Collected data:
Segment Open

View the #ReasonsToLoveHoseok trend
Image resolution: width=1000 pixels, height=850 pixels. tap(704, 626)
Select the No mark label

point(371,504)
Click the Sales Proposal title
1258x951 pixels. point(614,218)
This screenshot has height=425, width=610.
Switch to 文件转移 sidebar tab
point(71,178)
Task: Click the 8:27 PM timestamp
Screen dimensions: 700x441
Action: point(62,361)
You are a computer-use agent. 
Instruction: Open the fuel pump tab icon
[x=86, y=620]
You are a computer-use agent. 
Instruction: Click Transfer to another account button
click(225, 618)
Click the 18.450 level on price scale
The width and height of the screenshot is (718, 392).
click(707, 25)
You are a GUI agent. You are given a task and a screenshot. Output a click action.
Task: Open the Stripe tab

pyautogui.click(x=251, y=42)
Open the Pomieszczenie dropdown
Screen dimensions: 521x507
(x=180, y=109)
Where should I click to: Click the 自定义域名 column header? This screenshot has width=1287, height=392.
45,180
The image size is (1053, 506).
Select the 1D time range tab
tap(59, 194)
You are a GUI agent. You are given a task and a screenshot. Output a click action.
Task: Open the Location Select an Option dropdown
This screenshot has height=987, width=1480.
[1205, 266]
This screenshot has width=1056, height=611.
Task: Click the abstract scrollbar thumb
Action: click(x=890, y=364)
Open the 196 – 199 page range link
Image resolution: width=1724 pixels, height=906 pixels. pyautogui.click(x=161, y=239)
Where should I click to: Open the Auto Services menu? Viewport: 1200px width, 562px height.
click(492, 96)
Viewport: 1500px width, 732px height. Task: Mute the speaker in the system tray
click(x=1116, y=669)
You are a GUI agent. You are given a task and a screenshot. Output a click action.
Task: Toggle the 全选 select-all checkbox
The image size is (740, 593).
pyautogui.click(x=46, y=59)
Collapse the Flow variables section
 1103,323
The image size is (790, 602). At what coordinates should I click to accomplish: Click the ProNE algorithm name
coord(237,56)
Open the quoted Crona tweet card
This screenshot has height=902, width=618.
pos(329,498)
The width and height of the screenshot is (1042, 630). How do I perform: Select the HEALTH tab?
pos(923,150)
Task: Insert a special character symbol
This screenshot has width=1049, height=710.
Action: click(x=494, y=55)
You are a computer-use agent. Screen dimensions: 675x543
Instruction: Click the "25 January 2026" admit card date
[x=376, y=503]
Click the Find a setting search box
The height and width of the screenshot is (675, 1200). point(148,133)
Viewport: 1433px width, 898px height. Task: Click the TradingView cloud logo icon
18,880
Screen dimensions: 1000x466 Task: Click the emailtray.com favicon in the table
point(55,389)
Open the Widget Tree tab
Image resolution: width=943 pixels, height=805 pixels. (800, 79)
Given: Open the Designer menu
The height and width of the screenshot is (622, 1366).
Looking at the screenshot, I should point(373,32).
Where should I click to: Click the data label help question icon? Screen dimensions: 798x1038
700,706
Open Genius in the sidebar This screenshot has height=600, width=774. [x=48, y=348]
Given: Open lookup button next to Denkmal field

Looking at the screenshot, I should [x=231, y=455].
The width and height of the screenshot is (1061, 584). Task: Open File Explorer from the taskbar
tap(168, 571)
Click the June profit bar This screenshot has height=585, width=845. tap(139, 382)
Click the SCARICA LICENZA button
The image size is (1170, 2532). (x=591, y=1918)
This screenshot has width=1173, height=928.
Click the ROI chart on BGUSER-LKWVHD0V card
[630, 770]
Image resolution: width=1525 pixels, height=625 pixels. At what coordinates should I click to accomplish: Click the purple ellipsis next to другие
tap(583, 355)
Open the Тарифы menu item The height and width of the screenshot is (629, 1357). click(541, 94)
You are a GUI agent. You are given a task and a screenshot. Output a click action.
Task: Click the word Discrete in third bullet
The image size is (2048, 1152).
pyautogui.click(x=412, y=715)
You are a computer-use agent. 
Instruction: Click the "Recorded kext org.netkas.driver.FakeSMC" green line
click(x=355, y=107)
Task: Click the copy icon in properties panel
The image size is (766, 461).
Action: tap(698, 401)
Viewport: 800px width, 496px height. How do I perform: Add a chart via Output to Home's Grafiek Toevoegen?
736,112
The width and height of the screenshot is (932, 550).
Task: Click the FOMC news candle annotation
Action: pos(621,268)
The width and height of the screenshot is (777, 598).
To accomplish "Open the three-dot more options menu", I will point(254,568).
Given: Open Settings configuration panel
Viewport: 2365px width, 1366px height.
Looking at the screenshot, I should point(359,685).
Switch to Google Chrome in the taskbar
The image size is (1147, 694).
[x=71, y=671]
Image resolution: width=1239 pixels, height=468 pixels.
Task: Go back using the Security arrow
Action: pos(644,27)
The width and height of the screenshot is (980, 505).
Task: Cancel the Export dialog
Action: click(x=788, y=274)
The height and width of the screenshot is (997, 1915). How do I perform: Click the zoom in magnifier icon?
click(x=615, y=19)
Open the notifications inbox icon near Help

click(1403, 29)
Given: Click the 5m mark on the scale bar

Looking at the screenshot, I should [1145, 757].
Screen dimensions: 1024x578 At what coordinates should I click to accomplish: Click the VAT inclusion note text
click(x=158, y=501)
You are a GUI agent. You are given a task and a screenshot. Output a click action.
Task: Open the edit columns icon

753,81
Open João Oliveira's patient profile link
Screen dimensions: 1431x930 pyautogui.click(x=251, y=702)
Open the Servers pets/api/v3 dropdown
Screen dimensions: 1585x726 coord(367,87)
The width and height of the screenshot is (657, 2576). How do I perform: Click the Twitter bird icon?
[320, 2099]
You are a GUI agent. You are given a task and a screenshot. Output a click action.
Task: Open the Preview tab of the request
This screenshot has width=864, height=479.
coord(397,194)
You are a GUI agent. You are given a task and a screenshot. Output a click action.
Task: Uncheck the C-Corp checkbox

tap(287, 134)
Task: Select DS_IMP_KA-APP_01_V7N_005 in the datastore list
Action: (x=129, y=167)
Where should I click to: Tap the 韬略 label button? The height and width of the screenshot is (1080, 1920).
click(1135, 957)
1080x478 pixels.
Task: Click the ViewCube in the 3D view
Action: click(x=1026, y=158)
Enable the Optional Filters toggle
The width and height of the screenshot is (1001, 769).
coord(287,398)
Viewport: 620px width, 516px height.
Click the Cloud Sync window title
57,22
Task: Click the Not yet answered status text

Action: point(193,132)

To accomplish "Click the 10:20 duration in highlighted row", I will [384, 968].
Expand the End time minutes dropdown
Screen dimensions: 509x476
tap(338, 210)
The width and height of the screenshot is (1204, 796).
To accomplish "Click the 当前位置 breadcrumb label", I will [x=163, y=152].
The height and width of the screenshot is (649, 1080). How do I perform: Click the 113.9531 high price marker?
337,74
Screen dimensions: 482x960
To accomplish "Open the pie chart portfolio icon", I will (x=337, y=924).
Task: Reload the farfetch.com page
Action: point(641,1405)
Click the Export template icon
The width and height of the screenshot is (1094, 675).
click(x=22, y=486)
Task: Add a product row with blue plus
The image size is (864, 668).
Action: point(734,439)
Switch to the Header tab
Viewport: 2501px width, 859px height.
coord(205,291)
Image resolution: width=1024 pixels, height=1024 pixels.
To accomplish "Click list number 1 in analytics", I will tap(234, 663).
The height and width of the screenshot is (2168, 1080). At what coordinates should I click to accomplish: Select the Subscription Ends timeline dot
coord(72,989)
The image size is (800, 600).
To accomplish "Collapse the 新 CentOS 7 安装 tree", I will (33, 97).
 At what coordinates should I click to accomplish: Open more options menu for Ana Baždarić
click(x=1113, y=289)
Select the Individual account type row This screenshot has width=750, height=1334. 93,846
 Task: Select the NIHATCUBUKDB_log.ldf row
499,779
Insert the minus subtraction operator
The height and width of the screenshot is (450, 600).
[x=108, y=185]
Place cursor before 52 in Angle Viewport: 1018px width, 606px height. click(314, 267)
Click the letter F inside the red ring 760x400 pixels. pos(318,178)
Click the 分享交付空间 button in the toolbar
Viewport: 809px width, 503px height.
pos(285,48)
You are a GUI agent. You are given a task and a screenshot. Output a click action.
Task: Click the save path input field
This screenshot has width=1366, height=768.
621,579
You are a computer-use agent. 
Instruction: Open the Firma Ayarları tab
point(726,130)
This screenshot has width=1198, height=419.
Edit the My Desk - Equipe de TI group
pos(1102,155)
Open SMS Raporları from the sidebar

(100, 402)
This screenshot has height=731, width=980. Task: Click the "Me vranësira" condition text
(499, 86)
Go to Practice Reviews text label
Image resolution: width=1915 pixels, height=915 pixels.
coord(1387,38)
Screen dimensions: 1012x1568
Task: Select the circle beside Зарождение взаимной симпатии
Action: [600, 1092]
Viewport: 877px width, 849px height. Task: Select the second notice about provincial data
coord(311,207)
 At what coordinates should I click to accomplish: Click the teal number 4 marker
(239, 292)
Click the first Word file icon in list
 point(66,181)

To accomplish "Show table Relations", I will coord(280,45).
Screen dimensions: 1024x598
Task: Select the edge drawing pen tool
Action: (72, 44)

Segment Closed

What the exercise asks: Set down only the lines from the line with "The image size is (800, 600)." through the last line of the data above, keeping both the first and the last.

Written answer:
The image size is (800, 600).
To accomplish "Collapse the 新 CentOS 7 安装 tree", I will (33, 97).
 At what coordinates should I click to accomplish: Open more options menu for Ana Baždarić
click(x=1113, y=289)
Select the Individual account type row This screenshot has width=750, height=1334. 93,846
 Task: Select the NIHATCUBUKDB_log.ldf row
499,779
Insert the minus subtraction operator
The height and width of the screenshot is (450, 600).
[x=108, y=185]
Place cursor before 52 in Angle Viewport: 1018px width, 606px height. click(314, 267)
Click the letter F inside the red ring 760x400 pixels. pos(318,178)
Click the 分享交付空间 button in the toolbar
Viewport: 809px width, 503px height.
pos(285,48)
You are a GUI agent. You are given a task and a screenshot. Output a click action.
Task: Click the save path input field
This screenshot has width=1366, height=768.
621,579
You are a computer-use agent. 
Instruction: Open the Firma Ayarları tab
point(726,130)
This screenshot has width=1198, height=419.
Edit the My Desk - Equipe de TI group
pos(1102,155)
Open SMS Raporları from the sidebar

(100, 402)
This screenshot has height=731, width=980. Task: Click the "Me vranësira" condition text
(499, 86)
Go to Practice Reviews text label
Image resolution: width=1915 pixels, height=915 pixels.
coord(1387,38)
Screen dimensions: 1012x1568
Task: Select the circle beside Зарождение взаимной симпатии
Action: [600, 1092]
Viewport: 877px width, 849px height. Task: Select the second notice about provincial data
coord(311,207)
 At what coordinates should I click to accomplish: Click the teal number 4 marker
(239, 292)
Click the first Word file icon in list
 point(66,181)

To accomplish "Show table Relations", I will coord(280,45).
Screen dimensions: 1024x598
Task: Select the edge drawing pen tool
Action: (72, 44)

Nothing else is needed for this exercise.